The problem – Return word for word the lines of the items below, starting at the line that contains "The image size is (1910, 624)." and ending at the line that contains "coord(368,278)". Include both of those lines.

Target position items –
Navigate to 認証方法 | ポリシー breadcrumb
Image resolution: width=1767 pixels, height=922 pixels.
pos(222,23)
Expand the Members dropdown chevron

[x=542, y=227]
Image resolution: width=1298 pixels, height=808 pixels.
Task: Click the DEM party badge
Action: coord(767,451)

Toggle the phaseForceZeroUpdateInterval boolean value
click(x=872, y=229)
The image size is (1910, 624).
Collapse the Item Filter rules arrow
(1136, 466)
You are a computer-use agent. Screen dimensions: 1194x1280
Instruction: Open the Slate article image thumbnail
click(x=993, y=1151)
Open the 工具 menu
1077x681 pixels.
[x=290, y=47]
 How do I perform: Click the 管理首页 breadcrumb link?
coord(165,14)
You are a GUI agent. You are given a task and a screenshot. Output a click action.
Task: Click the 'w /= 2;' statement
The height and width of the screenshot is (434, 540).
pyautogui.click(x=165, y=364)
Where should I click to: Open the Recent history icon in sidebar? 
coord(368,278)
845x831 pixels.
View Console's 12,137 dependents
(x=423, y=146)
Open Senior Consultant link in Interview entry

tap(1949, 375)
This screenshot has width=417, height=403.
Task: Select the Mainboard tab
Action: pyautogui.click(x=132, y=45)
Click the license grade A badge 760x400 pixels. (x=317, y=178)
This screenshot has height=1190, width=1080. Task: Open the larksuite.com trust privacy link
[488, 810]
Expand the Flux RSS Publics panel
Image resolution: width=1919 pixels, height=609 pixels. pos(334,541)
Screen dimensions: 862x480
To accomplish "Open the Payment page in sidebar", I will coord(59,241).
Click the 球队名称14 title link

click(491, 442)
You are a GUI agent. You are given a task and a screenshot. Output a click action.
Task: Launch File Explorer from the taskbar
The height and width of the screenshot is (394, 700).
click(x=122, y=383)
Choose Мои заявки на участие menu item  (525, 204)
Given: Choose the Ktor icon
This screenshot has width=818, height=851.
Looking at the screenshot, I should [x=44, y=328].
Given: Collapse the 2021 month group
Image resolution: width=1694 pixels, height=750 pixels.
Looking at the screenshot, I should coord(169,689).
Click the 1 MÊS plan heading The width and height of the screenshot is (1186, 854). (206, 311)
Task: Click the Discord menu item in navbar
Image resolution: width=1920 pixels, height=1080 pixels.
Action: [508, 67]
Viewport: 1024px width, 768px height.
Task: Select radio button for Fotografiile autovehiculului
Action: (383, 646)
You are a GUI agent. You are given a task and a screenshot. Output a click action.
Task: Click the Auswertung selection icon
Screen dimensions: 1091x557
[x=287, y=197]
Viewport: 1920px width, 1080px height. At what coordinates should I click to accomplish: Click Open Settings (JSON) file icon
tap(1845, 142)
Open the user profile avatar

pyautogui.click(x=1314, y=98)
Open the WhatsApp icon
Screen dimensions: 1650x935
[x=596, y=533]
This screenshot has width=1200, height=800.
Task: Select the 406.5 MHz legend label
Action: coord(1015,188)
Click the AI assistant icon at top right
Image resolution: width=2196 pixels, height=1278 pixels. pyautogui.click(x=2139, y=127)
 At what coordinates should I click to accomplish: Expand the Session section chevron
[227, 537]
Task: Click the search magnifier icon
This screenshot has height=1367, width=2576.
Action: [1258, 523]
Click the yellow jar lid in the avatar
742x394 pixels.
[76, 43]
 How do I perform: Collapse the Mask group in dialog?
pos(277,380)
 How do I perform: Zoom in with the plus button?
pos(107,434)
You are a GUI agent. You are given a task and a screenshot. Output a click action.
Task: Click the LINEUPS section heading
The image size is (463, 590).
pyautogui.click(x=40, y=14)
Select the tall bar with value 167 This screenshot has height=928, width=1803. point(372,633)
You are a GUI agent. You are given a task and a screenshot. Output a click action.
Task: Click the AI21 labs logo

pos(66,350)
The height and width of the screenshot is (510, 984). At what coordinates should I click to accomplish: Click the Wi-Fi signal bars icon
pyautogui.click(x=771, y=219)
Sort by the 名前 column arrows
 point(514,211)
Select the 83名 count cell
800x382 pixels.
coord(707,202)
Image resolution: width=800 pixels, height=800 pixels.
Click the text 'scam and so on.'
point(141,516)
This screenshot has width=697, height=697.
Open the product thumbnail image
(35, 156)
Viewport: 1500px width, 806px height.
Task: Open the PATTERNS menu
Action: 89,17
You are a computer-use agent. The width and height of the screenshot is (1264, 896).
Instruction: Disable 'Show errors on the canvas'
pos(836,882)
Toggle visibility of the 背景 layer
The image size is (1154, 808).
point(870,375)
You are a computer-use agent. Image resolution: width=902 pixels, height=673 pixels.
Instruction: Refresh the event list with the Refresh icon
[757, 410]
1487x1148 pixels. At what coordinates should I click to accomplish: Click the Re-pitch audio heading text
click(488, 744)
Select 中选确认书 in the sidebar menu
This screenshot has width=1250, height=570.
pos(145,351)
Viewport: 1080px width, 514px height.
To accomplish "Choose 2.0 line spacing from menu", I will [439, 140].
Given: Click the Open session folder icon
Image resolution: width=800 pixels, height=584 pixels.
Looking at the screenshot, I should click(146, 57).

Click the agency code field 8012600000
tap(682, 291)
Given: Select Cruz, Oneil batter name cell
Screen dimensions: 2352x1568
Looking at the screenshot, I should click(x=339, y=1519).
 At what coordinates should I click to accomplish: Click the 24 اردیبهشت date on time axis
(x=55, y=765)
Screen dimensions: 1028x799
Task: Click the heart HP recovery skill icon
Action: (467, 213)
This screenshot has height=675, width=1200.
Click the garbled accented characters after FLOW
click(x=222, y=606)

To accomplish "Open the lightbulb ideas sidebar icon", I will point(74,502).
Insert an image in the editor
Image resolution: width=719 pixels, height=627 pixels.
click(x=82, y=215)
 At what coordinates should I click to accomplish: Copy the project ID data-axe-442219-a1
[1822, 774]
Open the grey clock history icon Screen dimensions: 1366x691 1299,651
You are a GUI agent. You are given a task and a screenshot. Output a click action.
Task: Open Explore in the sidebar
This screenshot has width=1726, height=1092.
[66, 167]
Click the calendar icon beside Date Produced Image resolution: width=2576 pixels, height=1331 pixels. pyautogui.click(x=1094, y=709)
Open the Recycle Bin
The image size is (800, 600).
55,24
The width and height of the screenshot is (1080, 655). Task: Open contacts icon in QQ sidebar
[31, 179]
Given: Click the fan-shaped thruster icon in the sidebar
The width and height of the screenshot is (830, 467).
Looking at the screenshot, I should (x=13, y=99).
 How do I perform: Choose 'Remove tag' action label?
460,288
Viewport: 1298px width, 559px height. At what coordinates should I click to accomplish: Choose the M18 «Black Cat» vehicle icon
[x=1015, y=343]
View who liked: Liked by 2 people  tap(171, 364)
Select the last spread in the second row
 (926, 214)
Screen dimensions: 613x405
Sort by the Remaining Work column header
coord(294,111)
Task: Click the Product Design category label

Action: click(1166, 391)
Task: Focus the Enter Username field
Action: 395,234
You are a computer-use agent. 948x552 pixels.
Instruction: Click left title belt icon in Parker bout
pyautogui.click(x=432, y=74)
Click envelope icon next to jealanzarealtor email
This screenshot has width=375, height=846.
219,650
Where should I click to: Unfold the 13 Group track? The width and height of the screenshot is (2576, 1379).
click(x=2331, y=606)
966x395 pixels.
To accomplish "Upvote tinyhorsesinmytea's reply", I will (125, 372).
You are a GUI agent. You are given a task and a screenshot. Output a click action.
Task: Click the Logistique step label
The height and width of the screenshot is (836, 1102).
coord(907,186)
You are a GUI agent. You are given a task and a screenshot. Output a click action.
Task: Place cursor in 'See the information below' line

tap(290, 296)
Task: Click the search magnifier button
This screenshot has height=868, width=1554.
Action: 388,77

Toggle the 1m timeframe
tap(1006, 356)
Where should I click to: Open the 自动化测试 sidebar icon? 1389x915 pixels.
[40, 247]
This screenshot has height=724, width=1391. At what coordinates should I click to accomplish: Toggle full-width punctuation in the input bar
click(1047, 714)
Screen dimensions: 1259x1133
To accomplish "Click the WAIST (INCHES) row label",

Answer below –
The image size is (1910, 624).
Collapse the Item Filter rules arrow
(1136, 466)
You are a computer-use agent. Screen dimensions: 1194x1280
Instruction: Open the Slate article image thumbnail
click(x=993, y=1151)
Open the 工具 menu
1077x681 pixels.
[x=290, y=47]
 How do I perform: Click the 管理首页 breadcrumb link?
coord(165,14)
You are a GUI agent. You are given a task and a screenshot. Output a click action.
Task: Click the 'w /= 2;' statement
The height and width of the screenshot is (434, 540).
pyautogui.click(x=165, y=364)
Where should I click to: Open the Recent history icon in sidebar? 
coord(368,278)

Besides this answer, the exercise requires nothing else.